Hamse Abdouh

Personal information
- Nationality: Palestine
- Born: January 1, 1991 (age 35)

Sport
- Sport: Swimming

= Hamza Abdouh =

Palestinian swimmer

Hamse Ziyad Abdouh (or Hamza Abdu, حمزة عبده) (born January 1, 1991), is a Palestinian swimmer from Jerusalem.

==Career==
He represented Palestine at the 2008 Summer Olympics in Beijing. In the lead-up to the Games, the Australian Broadcasting Corporation reported on the difficulties he faced in training for the Olympics, having only an 18-metre pool at his disposal rather than a standard Olympic-sized 50 metre pool. His coach, while noting the support of the Israeli Swimming Association, lamented the travel restrictions imposed on Palestinians citizens by the Israeli occupation and lack of Palestinian funding, which had hampered his training.

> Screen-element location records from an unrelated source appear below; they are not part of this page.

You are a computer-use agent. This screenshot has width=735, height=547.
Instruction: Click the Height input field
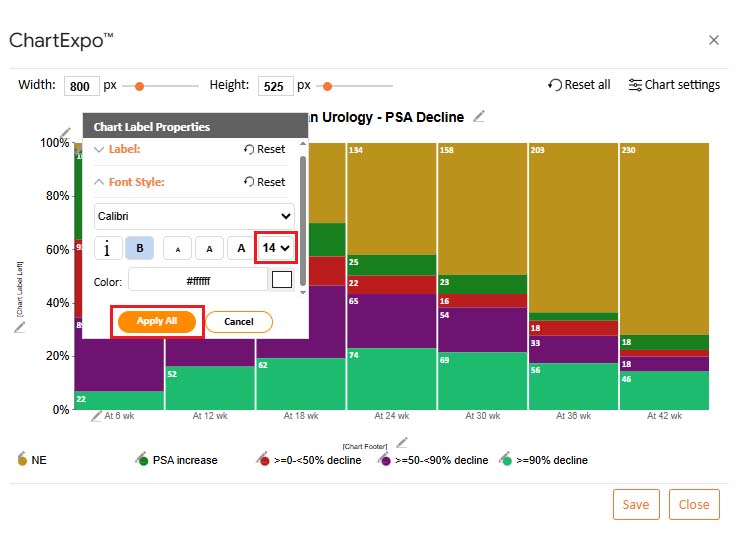274,86
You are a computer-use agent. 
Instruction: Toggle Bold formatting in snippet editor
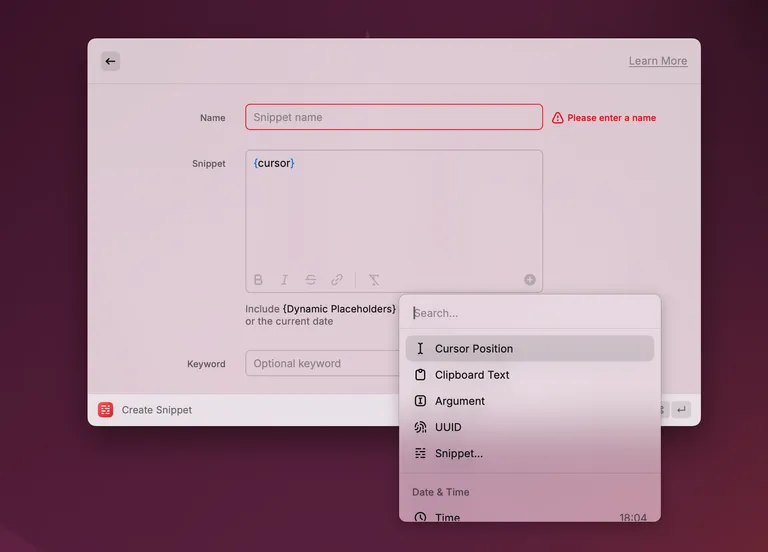tap(258, 280)
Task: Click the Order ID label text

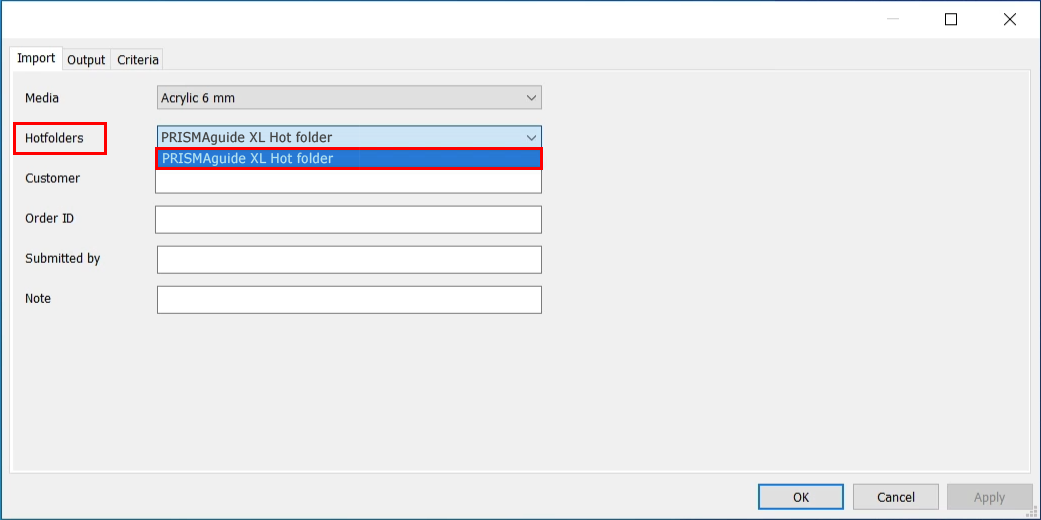Action: click(x=49, y=218)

The British newspaper The Guardian described him, along with Vanuatu's Elis Lapenmal, as one of the Games' "underdogs", and as such he has also been described as a "potential successor to [[Eric Moussambani|[Eric] Moussambani]]".

Abdouh is the Palestinian record holder for the 100-metre freestyle and 100-metre butterfly. His personal best in the 100-metre freestyle is 56 seconds. He has said that he was inspired to become an Olympic swimmer by his cousin Raed Awisat, who swam for Palestine at the 2004 Summer Olympics in Athens. He lives in East Jerusalem.